[START Supplied passage]
Judicial Consideration of the SCL Delay and Disruption Protocol

Judicial Consideration of the SCL Delay and Disruption Protocol

The SCL Delay and Disruption Protocol has been referred to in only eight cases: four English, three Australian, and one from Hong Kong.

(a) Balfour Beatty Construction v London Borough of Lambeth

In Balfour Beatty Construction v London Borough of Lambeth, HH Judge Humphrey Lloyd QC noted that the adjudicator whose decision was subject to the TCC proceedings had relied upon the Protocol (which was at the relevant time in the form of a consultative draft).

Key Point:

  • HH Judge Humphrey Lloyd QC’s Observation: "I was not referred to this consultative document [that is, the Protocol] and I am not concerned with it. No doubt because it is still in consultative or draft form, the adjudicator at one point appears only to have used it for a convenient description of some of the main methods available for delay analysis. However, it is clear that from paragraph 6.5 of his decision that the adjudicator then used one of them, namely the 'collapsed as-built' analysis (or a variant of it), ie the third on the list, to decide the criticality of each Event."
  • Outcome: The adjudicator’s reliance upon the Protocol was noted, but the details or merits of the Protocol were not considered.

(b) Leighton Contractors v Stelux Holdings

In Leighton Contractors v Stelux Holdings, Reyes J considered an appeal from an arbitrator’s award where the arbitrator had rejected the time slice method of prospective delay analysis adopted by the contractor’s delay expert.
[END Supplied passage]
[START Data extract]
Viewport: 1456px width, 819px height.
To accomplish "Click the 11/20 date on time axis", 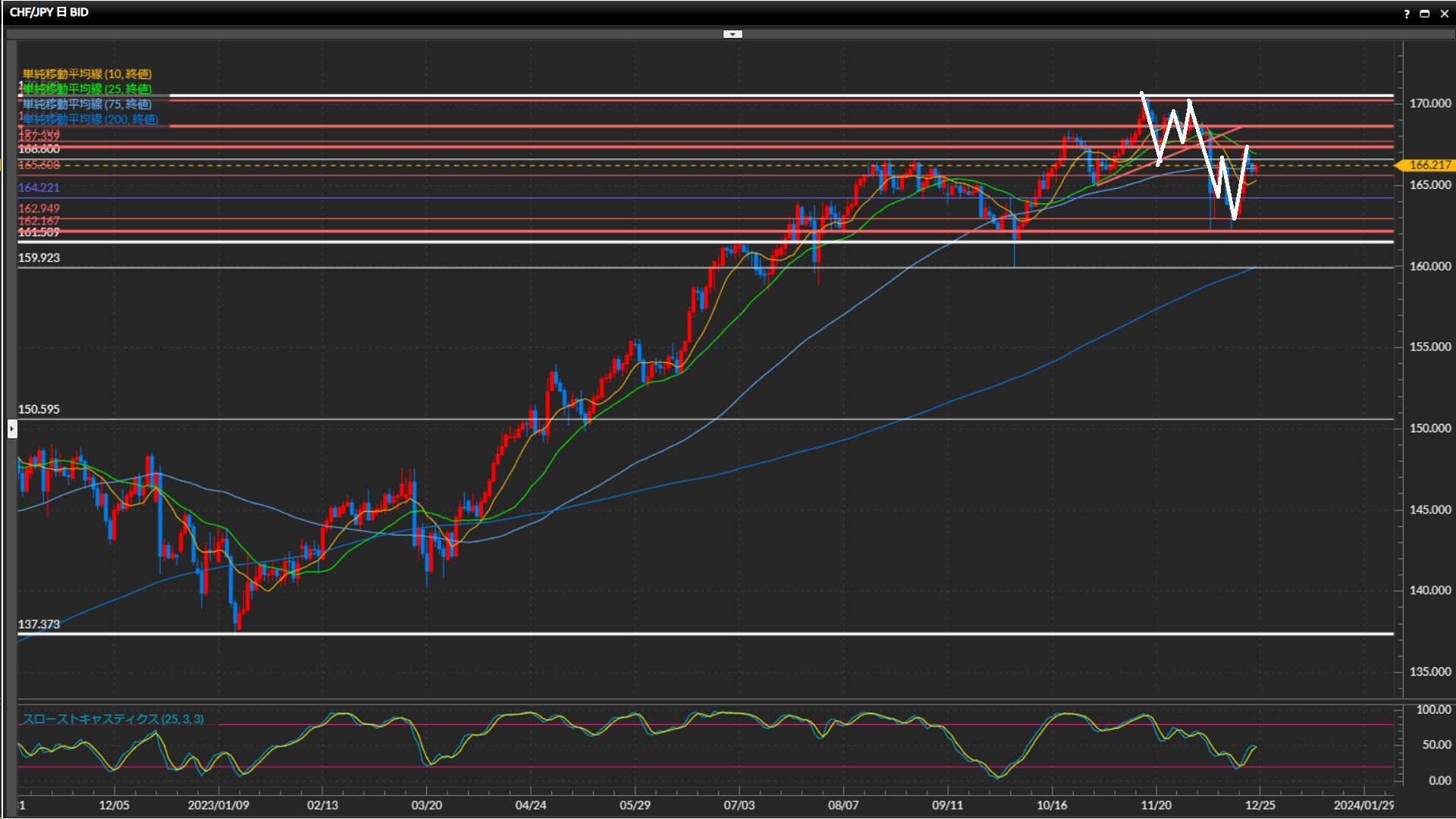I will [x=1156, y=805].
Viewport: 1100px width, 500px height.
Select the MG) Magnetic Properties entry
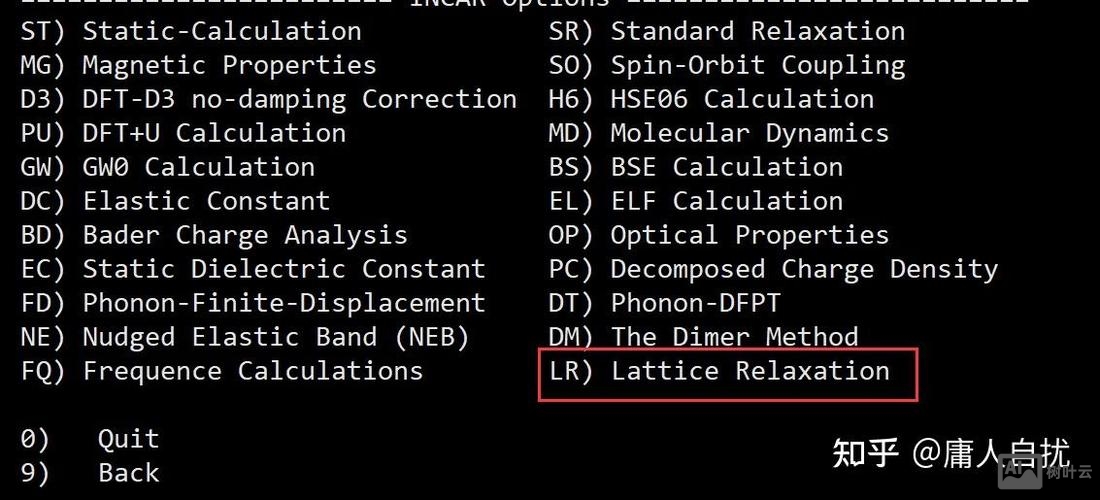coord(199,65)
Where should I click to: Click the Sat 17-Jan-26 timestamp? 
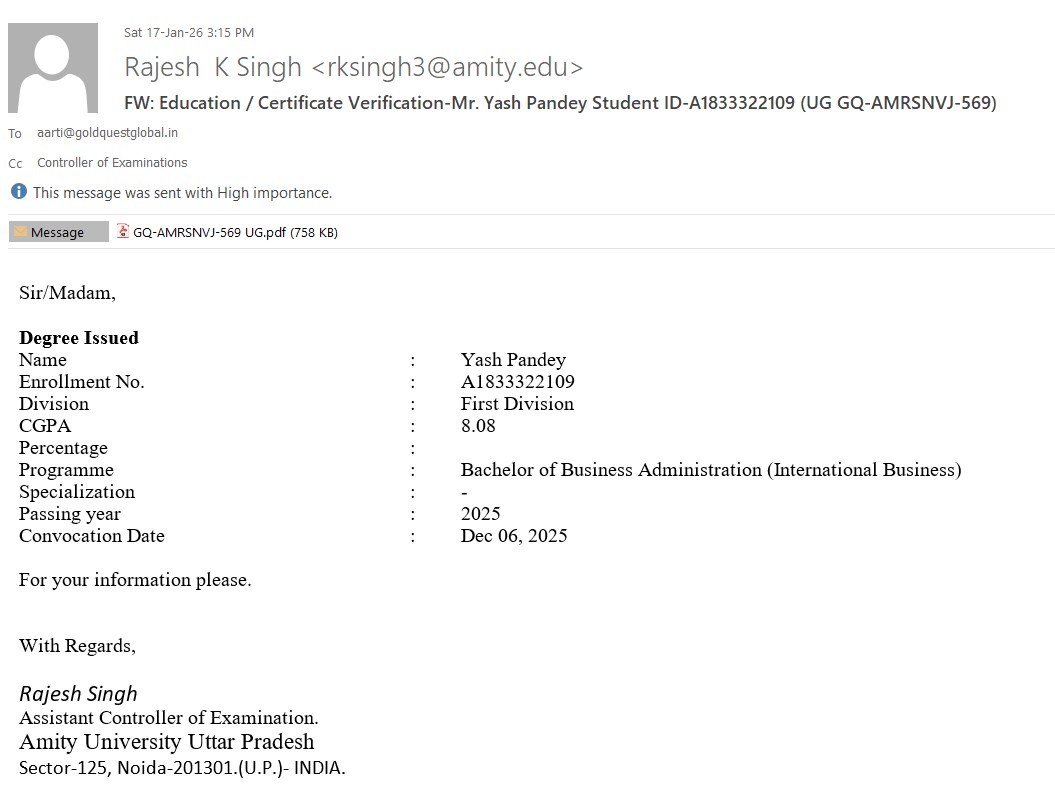(x=189, y=32)
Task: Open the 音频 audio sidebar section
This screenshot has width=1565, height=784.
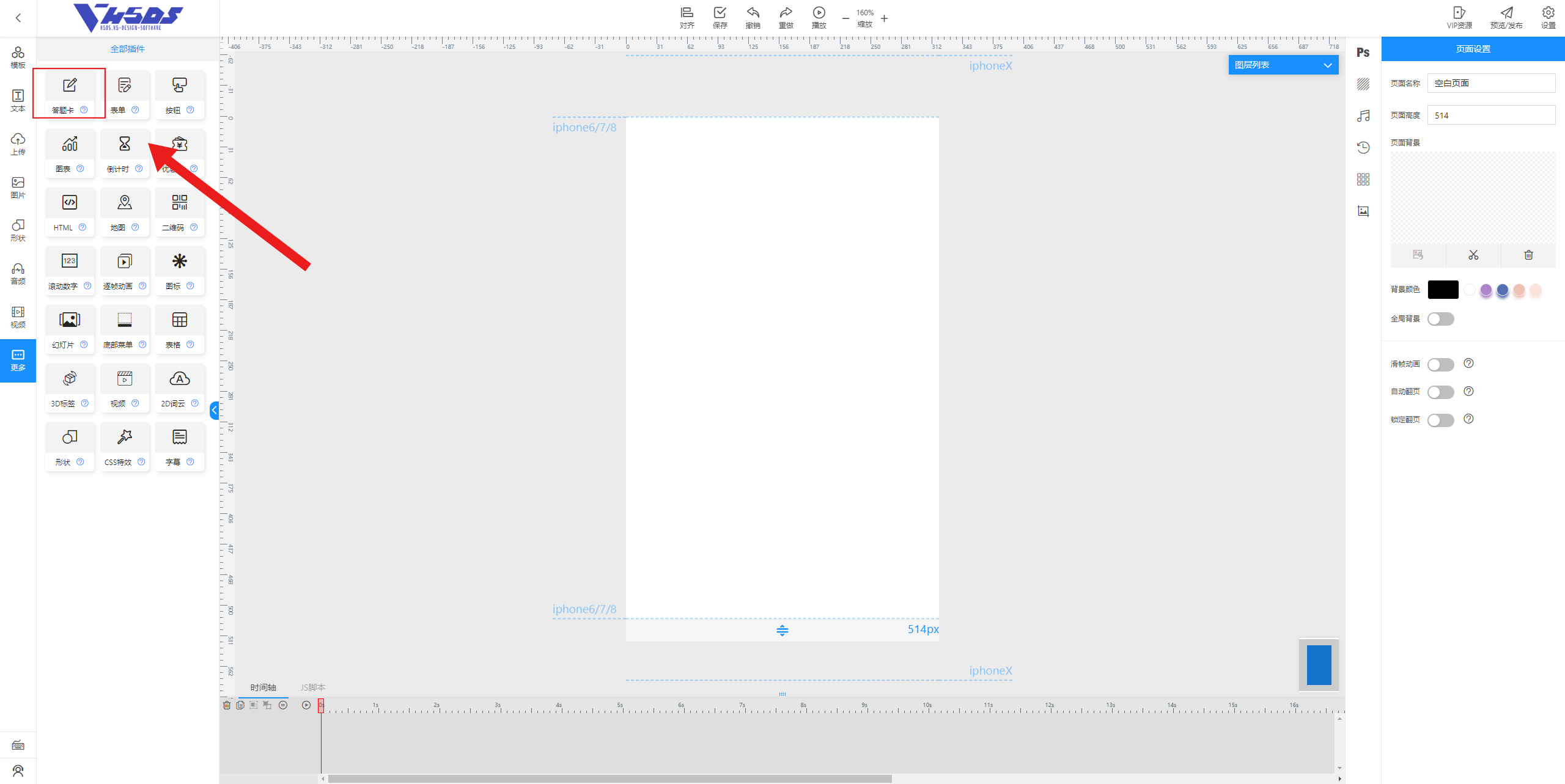Action: point(18,274)
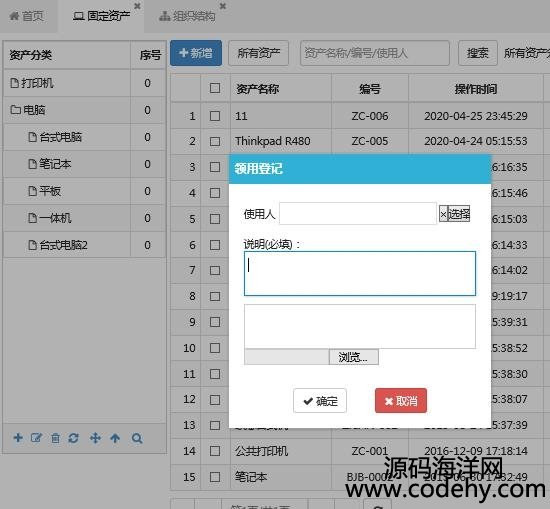
Task: Click the refresh icon under category tree
Action: coord(74,438)
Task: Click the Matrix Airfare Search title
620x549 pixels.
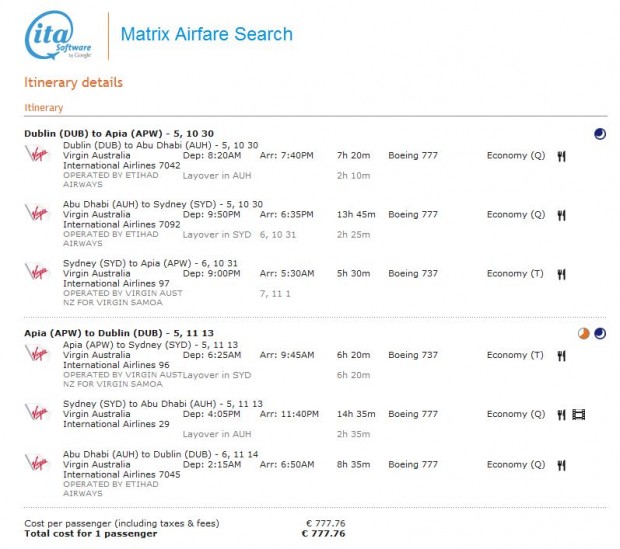Action: pyautogui.click(x=206, y=34)
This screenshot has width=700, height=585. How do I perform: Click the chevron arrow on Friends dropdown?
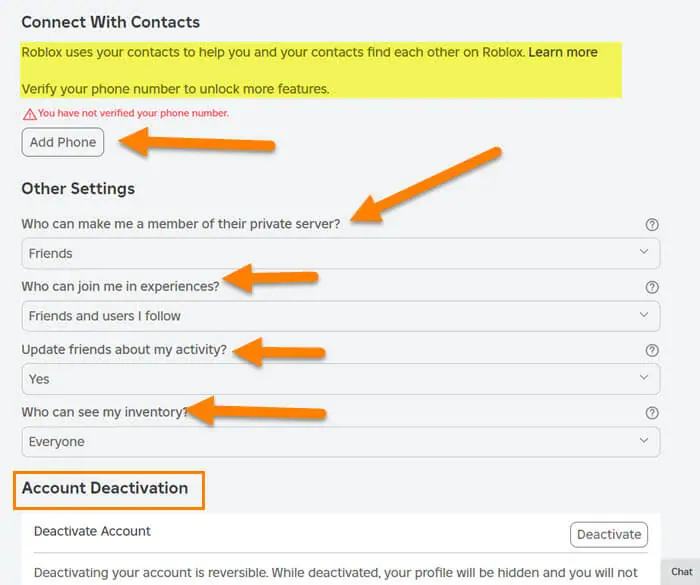click(644, 252)
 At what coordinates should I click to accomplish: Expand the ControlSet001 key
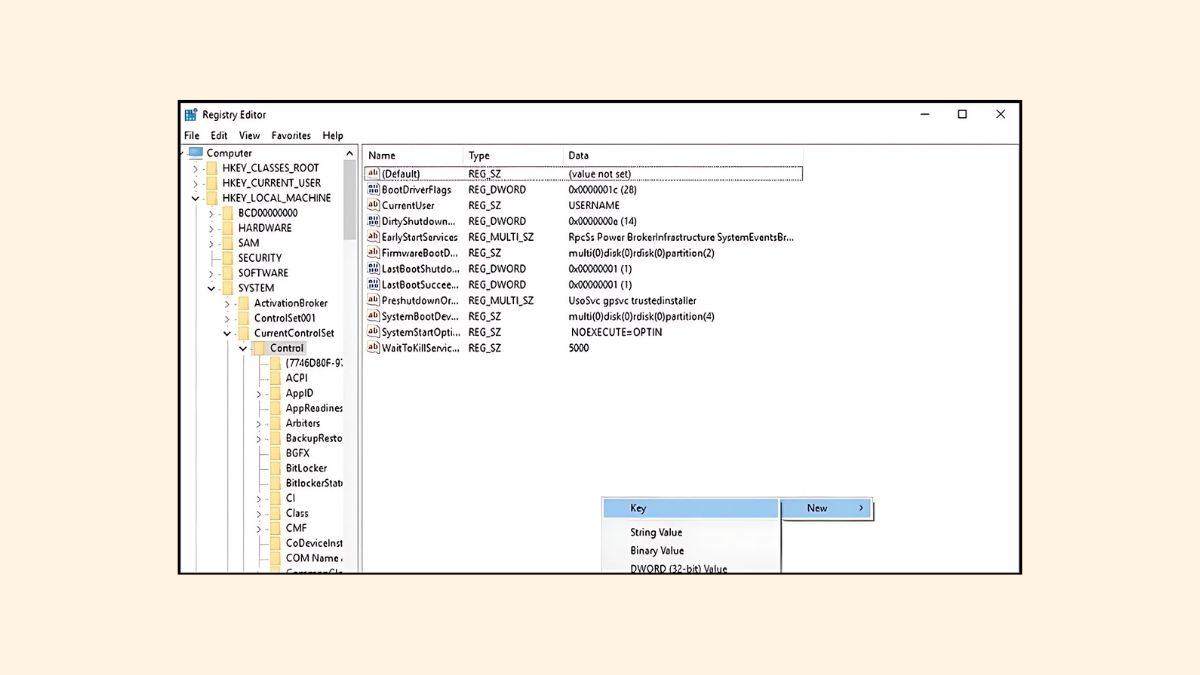pos(227,318)
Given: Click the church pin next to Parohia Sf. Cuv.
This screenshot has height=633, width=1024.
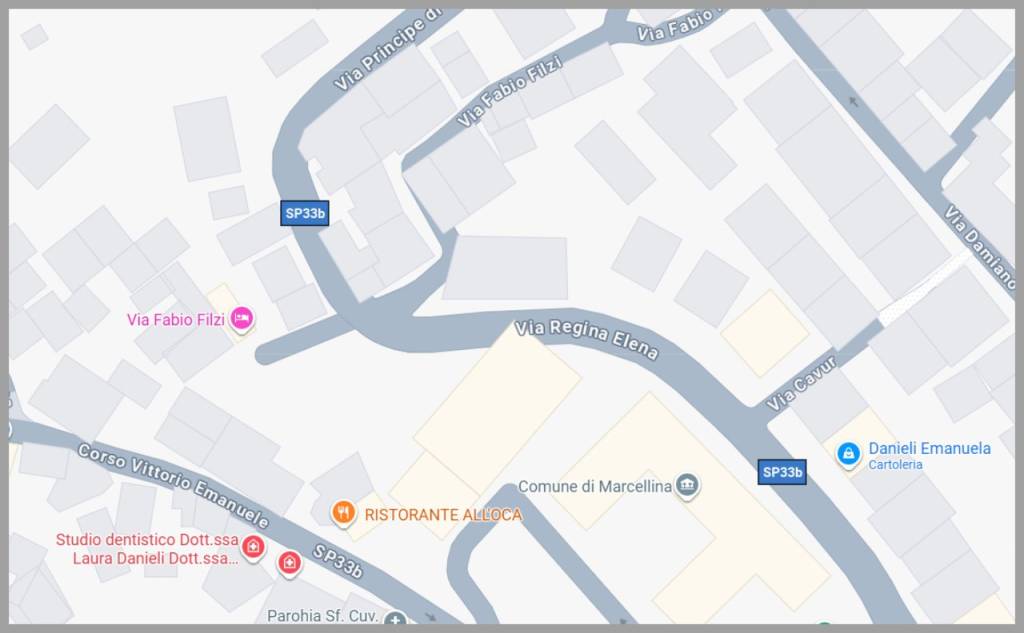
[END Data extract]
• **Requests**
A - Copy the rows word for word, starting with the line containing "Task: Click the Matrix Airfare Search title" and going on through the end of the rows. Leave the pictures out of your copy.
B - Write the next part of the passage on judicial treatment of the SCL Delay and Disruption Protocol, picking up after its final sentence.
The passage on judicial treatment of the SCL Delay and Disruption Protocol and the rows are unrelated material.

• **Per-task answers**
A -
Task: Click the Matrix Airfare Search title
620x549 pixels.
Action: pyautogui.click(x=206, y=34)
This screenshot has width=700, height=585. How do I perform: Click the chevron arrow on Friends dropdown?
click(644, 252)
 At what coordinates should I click to accomplish: Expand the ControlSet001 key
pos(227,318)
Given: Click the church pin next to Parohia Sf. Cuv.
This screenshot has height=633, width=1024.

B -
Key Points:

  • Mr Westbrook’s Complaint: The Arbitrator wholly rejected the time slice methodology despite both parties accepting its appropriateness and investing resources in it.
  • Reyes J’s Judgment: The Arbitrator found against Leighton on actual delay and considered time slice methodology of little help given Leighton’s pleaded case and the facts. The Arbitrator did not wholly ignore time slice methodology.

Outcome:

  • The case was focused on whether the arbitrator had considered the contractor’s evidence and submissions on delay, not on the Protocol itself.

(c) Great Eastern Hotel Company Ltd v John Laing Construction

In Great Eastern Hotel v John Laing Construction, the defendants sought to rely upon the provisions of the Protocol concerned with the analysis of concurrent delay.

Key Point:

  • HH Judge Wilcox’s Rejection: The Protocol was not considered because, on the facts, there was no concurrent delay. The defendants were liable for all relevant delays, save in limited respects.

Outcome:

  • The judgment gave no consideration to the terms of the Protocol itself.

(d) 620 Collins Street v Abigroup Contractors

In 620 Collins Street v Abigroup Contractors, Osborn J considered an appeal from an arbitrator’s award, based on alleged misconduct by the arbitrator.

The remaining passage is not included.